**Problem to solve**
Rewrite the lines of these items with "Image resolution" swapped for "Picture size" everywhere it occurs, keeping everything else the same. Leave the pictures out of your answer.

Target position records:
--- Begin ---
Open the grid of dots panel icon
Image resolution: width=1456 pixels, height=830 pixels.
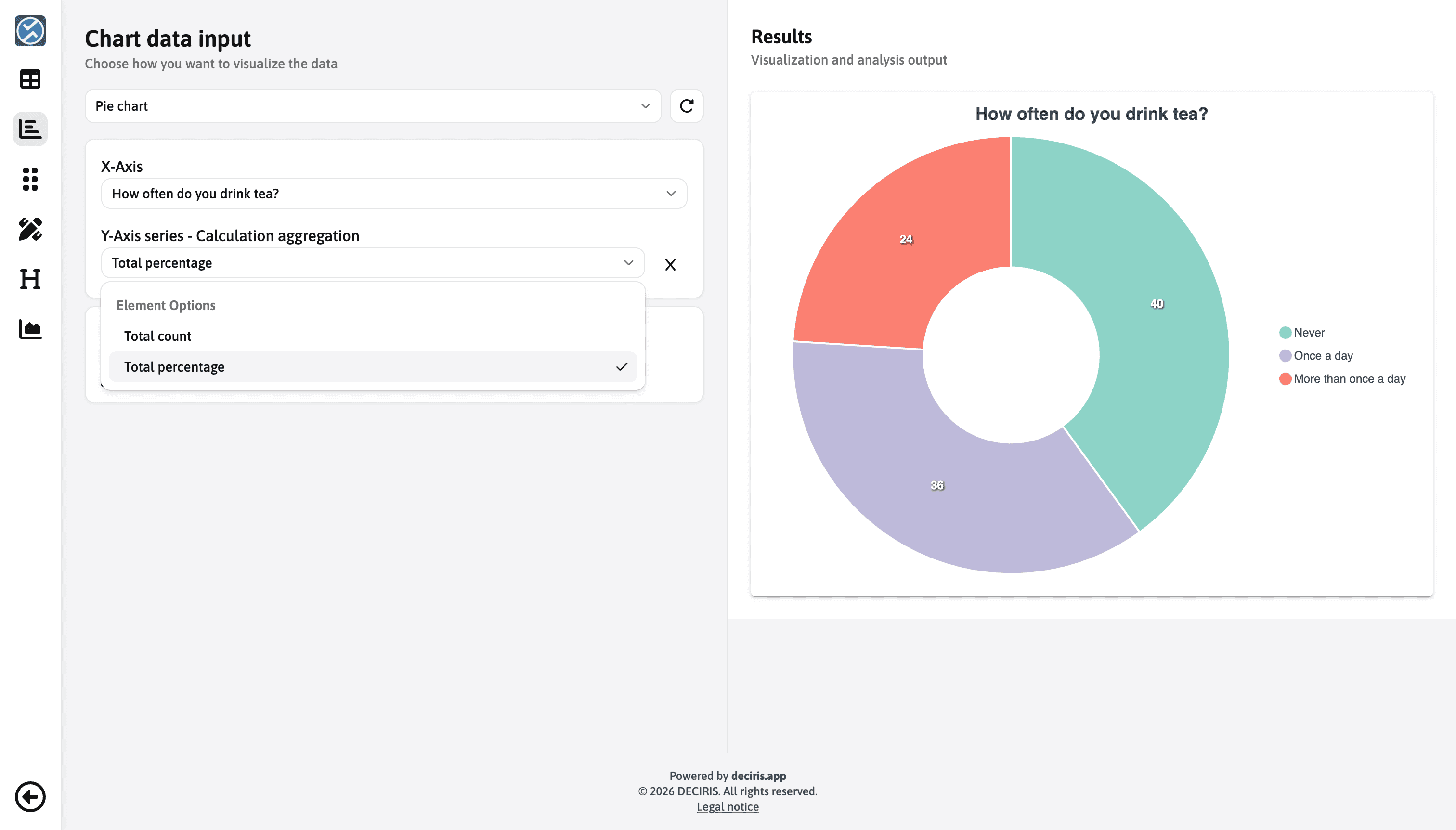pos(30,180)
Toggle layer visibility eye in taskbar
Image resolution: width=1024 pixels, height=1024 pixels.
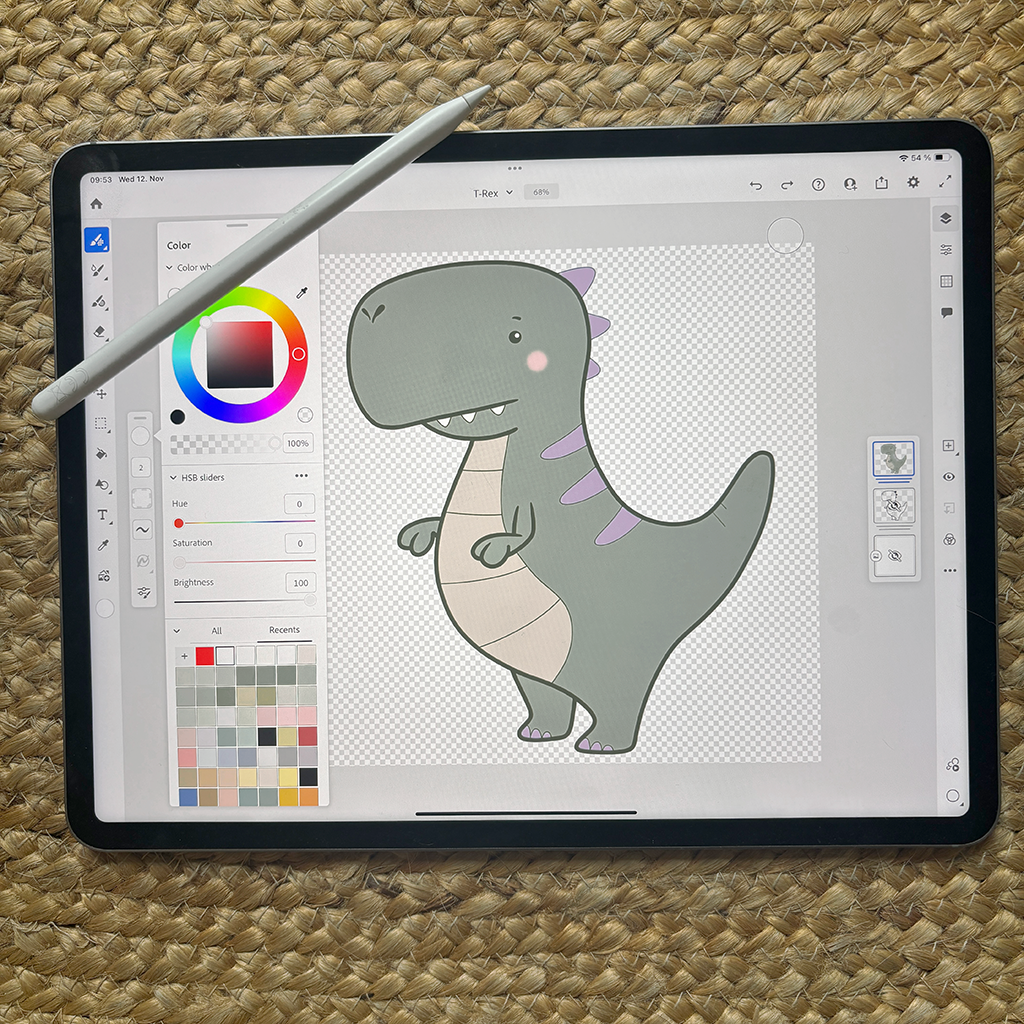[x=949, y=477]
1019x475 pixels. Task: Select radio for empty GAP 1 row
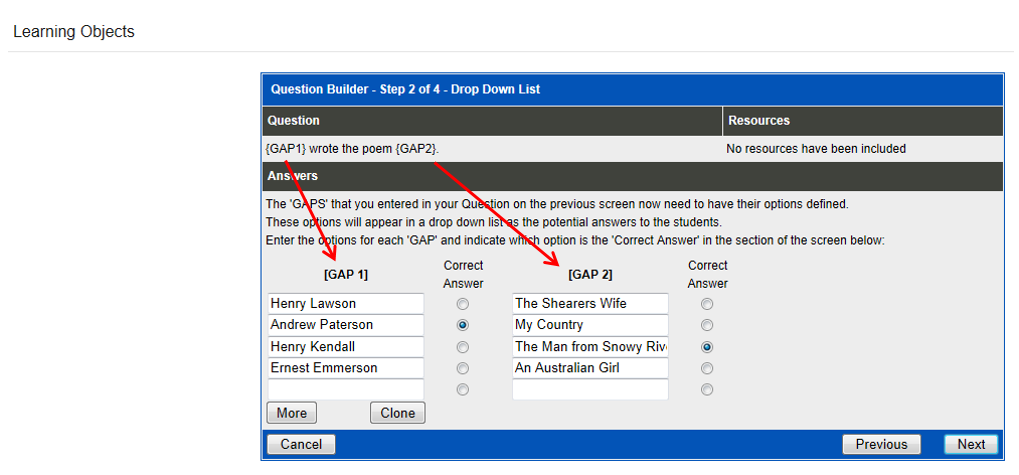tap(462, 390)
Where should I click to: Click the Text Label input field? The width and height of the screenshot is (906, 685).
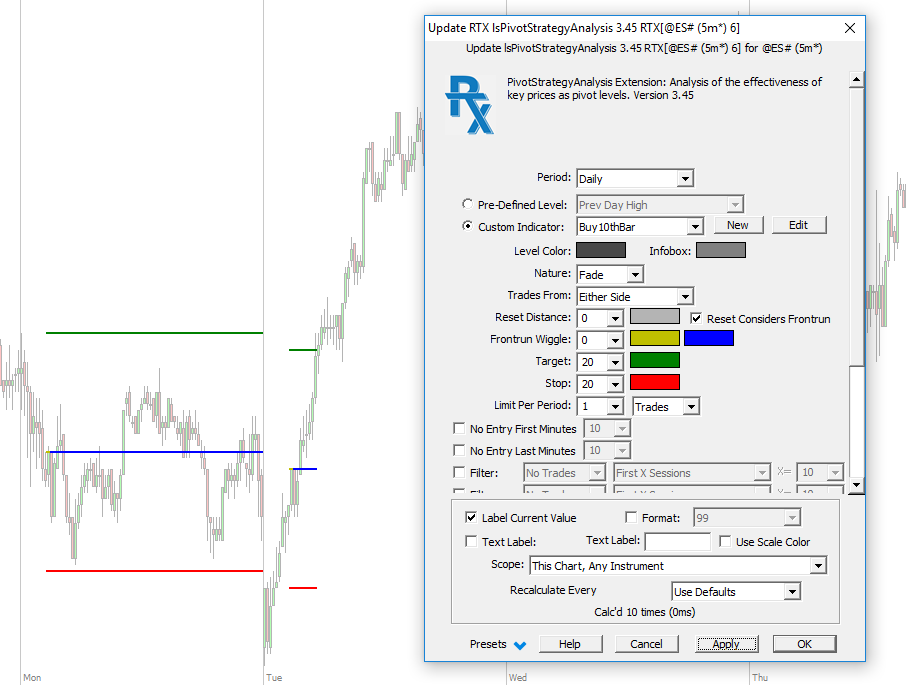click(677, 542)
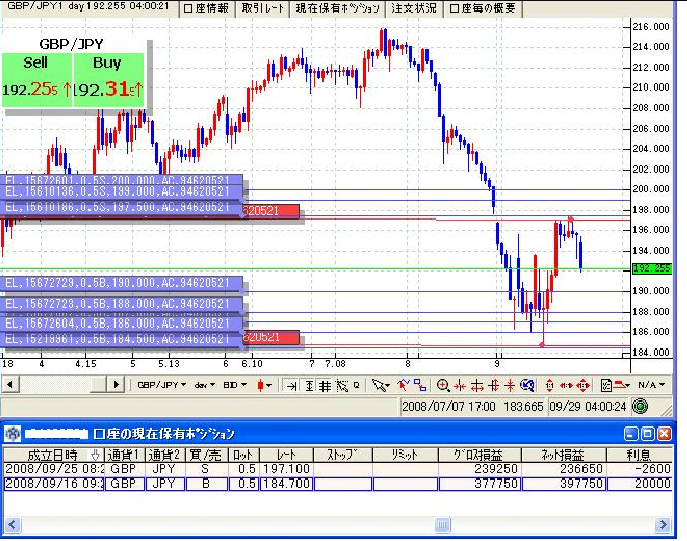Screen dimensions: 687x541
Task: Click the green connection status icon
Action: [640, 406]
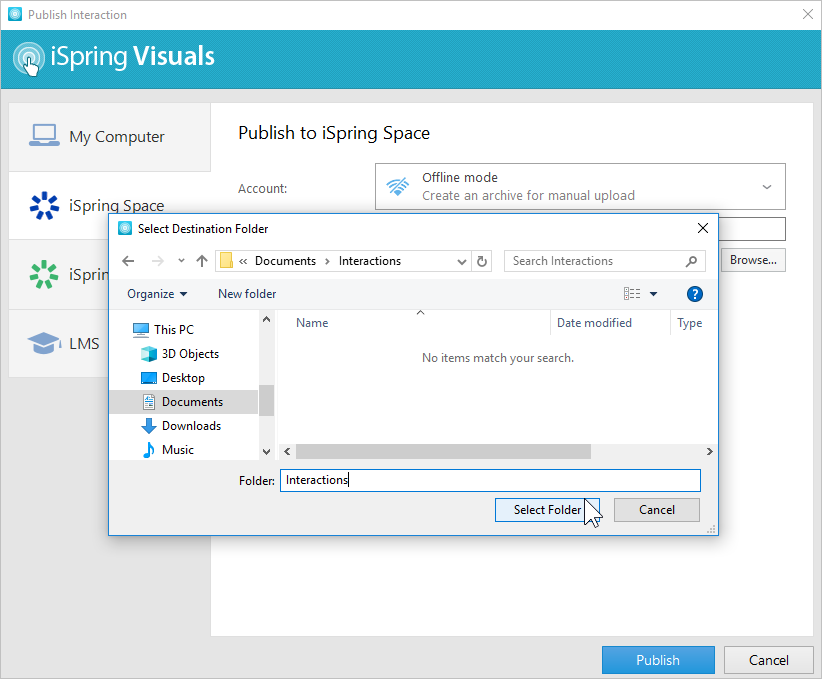
Task: Open the Music folder in sidebar
Action: (x=177, y=450)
--- End ---
**Exercise result**
Open the grid of dots panel icon
Picture size: width=1456 pixels, height=830 pixels.
pos(30,180)
Toggle layer visibility eye in taskbar
Picture size: width=1024 pixels, height=1024 pixels.
[x=949, y=477]
1019x475 pixels. Task: Select radio for empty GAP 1 row
tap(462, 390)
Where should I click to: Click the Text Label input field? The width and height of the screenshot is (906, 685).
click(677, 542)
Screen dimensions: 687x541
Task: Click the green connection status icon
Action: [640, 406]
Task: Open the Music folder in sidebar
Action: (x=177, y=450)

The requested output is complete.